[Note 553: Strassb. Zeitung, 7 germinal (27 mars 1795).]
[Note 554: Un bailli wurtembergeois en offrait comme jardiniers et domestiques pour les empêcher de mourir de faim. Strassb. Zeitung, 1er vendémiaire (22 sept. 1794).]
[Note 555: Strassb. Zeitung, 11 germinal (10 avril 1795).]
[Note 556: Les citoyens Jæggi, près du pont Saint-Guillaume, et Nagel, au Luxhof. Strassb. Zeitung, 18 germinal (11 messidor an III).]
[Note 557: L'agent national du district de Strasburg à ses concitoyens, 7 germinal an III (27 mars 1795).

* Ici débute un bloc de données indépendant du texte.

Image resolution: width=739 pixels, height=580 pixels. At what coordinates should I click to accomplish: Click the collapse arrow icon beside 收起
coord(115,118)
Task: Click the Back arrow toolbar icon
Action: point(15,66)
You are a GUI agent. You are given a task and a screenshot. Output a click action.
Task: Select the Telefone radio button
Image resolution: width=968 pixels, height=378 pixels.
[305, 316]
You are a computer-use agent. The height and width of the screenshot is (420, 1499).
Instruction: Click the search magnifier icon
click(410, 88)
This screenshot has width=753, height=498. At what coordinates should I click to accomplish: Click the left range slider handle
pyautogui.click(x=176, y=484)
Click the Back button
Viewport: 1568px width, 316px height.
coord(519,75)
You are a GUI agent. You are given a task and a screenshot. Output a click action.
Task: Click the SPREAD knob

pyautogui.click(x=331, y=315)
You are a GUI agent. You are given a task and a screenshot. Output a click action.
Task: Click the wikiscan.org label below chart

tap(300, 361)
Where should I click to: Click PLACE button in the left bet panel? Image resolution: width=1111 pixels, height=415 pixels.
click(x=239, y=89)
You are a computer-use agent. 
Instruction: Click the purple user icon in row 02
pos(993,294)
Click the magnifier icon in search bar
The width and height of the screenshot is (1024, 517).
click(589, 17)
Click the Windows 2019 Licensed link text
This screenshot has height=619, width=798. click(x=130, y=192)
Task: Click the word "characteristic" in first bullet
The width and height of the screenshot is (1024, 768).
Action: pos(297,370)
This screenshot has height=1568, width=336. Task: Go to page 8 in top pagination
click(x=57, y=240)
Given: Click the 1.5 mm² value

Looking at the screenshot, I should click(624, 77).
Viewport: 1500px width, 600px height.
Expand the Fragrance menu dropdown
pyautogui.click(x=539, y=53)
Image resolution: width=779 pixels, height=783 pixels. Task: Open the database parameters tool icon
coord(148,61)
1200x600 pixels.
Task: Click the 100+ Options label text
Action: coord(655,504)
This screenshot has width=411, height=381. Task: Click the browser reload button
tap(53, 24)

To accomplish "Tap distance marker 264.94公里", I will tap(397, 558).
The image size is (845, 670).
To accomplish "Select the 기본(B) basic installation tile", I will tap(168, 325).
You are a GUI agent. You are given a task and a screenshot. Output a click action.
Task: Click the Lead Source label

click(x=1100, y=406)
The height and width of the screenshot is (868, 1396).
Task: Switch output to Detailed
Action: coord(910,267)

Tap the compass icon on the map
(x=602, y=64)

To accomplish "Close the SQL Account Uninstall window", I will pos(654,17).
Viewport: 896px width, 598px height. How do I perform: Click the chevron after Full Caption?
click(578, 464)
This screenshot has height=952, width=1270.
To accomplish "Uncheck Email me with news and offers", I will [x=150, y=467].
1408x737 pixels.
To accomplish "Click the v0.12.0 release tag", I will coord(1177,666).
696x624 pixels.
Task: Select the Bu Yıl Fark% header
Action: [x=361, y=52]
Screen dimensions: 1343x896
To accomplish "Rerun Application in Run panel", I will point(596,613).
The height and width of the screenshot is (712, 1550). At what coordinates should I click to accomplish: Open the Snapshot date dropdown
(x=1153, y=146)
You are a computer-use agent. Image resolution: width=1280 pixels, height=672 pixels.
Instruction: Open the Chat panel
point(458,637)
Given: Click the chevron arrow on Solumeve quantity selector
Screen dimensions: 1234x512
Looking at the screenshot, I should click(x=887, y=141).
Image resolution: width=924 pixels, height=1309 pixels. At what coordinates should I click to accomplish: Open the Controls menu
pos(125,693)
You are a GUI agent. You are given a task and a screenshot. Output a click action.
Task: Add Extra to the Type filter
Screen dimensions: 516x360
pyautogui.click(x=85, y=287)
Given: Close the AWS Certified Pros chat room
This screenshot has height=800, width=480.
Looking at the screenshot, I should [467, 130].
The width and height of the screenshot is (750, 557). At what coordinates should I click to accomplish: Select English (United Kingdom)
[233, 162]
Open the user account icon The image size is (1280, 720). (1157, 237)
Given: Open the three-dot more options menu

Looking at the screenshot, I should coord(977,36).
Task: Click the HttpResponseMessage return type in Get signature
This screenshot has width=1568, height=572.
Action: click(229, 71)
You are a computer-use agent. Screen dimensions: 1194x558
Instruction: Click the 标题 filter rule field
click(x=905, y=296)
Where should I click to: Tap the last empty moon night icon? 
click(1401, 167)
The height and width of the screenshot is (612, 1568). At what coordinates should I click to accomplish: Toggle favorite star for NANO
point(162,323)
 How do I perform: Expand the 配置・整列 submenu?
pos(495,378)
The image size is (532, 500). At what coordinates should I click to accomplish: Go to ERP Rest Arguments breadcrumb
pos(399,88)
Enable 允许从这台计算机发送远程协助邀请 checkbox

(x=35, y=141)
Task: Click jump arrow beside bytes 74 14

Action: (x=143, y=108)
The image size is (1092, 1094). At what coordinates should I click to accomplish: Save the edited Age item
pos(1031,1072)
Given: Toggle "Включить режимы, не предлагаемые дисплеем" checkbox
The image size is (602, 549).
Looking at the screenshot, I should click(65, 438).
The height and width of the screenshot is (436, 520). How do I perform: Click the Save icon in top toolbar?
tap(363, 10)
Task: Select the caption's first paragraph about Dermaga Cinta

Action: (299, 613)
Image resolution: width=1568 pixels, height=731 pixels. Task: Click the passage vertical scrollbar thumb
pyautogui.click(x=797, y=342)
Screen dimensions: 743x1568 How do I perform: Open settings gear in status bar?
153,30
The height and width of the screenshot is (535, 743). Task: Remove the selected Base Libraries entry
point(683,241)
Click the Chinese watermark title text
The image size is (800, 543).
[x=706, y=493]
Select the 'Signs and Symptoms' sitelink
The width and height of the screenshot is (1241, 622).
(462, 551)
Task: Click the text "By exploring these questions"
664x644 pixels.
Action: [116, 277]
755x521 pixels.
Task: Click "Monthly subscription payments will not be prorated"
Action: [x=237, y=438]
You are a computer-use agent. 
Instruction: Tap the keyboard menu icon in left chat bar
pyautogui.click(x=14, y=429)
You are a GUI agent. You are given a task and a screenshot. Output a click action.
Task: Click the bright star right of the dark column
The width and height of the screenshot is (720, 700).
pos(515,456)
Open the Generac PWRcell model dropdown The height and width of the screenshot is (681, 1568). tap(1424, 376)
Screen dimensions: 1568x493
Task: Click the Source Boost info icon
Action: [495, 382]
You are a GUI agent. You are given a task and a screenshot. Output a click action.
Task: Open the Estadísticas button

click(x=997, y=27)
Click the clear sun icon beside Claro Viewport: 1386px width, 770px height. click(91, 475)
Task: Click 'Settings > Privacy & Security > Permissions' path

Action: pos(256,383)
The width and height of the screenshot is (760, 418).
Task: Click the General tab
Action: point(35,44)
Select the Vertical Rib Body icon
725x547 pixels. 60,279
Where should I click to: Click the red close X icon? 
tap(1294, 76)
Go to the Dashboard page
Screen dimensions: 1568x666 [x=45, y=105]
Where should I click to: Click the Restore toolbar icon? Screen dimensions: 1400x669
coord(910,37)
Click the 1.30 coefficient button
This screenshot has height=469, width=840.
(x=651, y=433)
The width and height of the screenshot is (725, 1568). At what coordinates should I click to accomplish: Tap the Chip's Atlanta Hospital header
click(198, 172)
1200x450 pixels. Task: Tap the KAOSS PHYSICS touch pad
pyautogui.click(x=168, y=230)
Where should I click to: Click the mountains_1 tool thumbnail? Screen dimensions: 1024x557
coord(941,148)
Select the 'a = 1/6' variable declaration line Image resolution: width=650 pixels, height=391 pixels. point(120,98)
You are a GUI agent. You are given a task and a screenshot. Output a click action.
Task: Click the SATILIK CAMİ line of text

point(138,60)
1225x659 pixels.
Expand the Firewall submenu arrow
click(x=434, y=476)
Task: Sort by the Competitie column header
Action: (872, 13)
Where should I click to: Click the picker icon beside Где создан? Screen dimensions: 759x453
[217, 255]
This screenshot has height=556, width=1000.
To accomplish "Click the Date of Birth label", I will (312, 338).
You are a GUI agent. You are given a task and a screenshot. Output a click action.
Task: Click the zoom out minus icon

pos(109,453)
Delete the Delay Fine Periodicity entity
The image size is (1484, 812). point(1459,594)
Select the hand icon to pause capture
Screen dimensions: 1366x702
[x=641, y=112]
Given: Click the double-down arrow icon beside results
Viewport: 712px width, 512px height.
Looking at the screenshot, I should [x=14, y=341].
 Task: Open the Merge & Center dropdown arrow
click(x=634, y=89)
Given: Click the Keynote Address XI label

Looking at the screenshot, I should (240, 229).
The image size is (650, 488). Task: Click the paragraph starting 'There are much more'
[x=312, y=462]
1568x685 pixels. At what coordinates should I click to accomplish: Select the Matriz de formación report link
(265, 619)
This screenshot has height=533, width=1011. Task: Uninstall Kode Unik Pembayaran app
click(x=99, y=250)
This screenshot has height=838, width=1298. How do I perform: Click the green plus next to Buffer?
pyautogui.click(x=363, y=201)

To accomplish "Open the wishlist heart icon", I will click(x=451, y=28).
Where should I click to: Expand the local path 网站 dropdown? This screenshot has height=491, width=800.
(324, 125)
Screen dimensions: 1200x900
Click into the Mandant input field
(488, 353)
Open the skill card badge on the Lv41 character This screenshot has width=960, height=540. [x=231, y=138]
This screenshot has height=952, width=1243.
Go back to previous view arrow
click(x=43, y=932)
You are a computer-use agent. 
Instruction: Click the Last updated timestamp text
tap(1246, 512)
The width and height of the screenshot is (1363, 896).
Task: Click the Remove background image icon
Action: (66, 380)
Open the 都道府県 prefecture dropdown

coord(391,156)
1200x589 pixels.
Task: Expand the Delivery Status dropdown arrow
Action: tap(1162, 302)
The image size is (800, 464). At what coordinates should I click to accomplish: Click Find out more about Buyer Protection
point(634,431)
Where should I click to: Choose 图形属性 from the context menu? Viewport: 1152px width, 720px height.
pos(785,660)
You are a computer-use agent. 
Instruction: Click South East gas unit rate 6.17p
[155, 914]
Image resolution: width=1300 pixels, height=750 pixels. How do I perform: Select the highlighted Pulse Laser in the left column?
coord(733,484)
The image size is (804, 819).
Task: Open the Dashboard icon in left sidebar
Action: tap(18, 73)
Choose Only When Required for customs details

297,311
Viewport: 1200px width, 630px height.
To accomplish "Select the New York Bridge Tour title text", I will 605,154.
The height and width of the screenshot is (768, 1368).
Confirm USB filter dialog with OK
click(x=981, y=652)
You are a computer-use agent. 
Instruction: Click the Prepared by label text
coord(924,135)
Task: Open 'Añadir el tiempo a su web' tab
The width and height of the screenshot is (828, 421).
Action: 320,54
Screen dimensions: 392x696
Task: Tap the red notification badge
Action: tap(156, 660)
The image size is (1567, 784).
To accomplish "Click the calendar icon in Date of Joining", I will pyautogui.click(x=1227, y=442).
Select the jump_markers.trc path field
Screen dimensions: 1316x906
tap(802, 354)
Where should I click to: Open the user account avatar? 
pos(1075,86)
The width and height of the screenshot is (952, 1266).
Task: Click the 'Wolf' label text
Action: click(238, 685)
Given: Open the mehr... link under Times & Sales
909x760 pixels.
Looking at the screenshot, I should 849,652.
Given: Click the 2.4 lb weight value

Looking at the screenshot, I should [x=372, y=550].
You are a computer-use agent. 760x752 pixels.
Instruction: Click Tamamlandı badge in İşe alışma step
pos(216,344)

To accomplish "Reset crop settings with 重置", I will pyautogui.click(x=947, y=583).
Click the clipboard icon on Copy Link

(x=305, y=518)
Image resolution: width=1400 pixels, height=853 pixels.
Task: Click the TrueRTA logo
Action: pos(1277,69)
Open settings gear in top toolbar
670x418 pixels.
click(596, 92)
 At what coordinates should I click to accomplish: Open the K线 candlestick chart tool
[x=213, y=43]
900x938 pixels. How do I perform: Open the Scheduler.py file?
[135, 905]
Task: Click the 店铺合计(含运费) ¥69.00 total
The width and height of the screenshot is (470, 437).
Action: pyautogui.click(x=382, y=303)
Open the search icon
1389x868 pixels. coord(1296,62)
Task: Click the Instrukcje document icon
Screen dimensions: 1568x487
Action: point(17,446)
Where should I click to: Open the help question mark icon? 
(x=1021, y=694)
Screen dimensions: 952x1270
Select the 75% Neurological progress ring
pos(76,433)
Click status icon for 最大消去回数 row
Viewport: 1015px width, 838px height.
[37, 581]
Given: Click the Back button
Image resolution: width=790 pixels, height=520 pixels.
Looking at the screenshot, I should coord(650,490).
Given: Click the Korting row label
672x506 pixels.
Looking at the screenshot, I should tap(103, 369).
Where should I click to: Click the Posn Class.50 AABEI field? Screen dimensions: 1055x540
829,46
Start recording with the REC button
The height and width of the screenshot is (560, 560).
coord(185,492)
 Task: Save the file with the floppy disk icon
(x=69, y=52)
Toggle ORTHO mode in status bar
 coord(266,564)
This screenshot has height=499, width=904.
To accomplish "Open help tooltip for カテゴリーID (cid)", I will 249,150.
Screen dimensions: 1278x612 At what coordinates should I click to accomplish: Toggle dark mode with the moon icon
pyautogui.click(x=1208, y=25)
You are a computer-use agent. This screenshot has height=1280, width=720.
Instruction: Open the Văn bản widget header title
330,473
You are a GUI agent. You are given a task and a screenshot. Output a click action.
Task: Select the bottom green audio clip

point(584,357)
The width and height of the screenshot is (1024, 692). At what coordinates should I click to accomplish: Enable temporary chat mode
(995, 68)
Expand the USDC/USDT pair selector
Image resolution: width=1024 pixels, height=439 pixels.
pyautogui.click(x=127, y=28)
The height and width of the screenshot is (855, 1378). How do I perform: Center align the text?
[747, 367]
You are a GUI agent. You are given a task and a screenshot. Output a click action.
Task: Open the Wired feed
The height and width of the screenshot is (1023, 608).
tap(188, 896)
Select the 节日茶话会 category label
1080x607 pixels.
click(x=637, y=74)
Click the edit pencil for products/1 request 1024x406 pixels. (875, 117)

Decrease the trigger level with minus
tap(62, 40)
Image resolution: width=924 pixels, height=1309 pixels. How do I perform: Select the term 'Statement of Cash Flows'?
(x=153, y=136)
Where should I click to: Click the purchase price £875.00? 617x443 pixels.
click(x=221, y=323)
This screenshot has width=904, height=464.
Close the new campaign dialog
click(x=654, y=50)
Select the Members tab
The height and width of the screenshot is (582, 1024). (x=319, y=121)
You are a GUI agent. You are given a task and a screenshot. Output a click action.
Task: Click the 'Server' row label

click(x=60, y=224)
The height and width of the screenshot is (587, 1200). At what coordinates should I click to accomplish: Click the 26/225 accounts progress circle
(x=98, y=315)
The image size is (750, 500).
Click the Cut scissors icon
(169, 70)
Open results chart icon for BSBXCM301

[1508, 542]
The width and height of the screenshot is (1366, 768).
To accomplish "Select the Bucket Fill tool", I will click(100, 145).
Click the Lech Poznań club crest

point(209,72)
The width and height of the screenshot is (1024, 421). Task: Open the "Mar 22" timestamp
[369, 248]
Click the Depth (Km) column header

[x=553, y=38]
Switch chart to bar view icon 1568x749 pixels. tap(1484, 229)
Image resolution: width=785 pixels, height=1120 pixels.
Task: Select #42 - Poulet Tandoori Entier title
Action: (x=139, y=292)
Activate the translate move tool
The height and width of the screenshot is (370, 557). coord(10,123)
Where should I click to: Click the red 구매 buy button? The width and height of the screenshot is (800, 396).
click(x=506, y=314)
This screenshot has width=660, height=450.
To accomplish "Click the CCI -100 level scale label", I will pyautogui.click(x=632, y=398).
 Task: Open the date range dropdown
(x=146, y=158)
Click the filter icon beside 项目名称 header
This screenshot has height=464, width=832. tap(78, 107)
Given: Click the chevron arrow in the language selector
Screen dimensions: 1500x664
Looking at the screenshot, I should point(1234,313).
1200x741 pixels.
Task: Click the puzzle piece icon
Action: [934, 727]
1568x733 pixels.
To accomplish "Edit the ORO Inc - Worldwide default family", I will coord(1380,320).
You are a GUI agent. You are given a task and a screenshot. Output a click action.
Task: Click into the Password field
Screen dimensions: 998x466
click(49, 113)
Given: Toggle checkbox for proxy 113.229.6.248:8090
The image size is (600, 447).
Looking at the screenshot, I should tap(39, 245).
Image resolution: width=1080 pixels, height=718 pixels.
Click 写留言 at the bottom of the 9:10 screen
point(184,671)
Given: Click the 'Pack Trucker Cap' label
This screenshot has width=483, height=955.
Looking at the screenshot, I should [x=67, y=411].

Strasb., Lorenz, placard in-folio, dans les deux langues.]
Mais ces avertissements et ces menaces restent à peu près sans effet; le culte décadaire est abandonné de plus en plus, malgré les efforts de la municipalité strasbourgeoise pour y attirer le public[558], et bientôt celle-ci est obligée de supprimer les séances d'après-midi au temple de l'Etre suprême, séances consacrées à la lecture et à l'exposition des lois nouvelles, personne ne se rendant plus à ces réunions décadaires[559]. Quand le représentant Richou arrive à Strasbourg, dans les premiers jours de mai, et qu'il exprime aux officiers municipaux l'espoir trompeur que le culte décadaire n'est pas négligé dans cette commune, on se hâte d'insérer dans les journaux que le représentant du peuple viendra demain à la Cathédrale, afin qu'il y trouve un auditoire de curieux à qui parler[560]. La même précaution est nécessaire pour amener un public à la séance dans laquelle il raconte aux citoyens „les derniers forfaits des Jacobins”, lors de cette journée du 2 prairial[561], dont l'issue provoquait le suicide de Rühl, l'un des derniers députés montagnards du Bas-Rhin[562].
[Note 558: Elle décide p. ex. de faire exécuter au temple de l'Etre suprême un Hymne à la Vertu, composé à Paris par le citoyen Jacques-Philippe Pfeffinger. Procès-verbaux du 29 germinal (18 avril 1795).]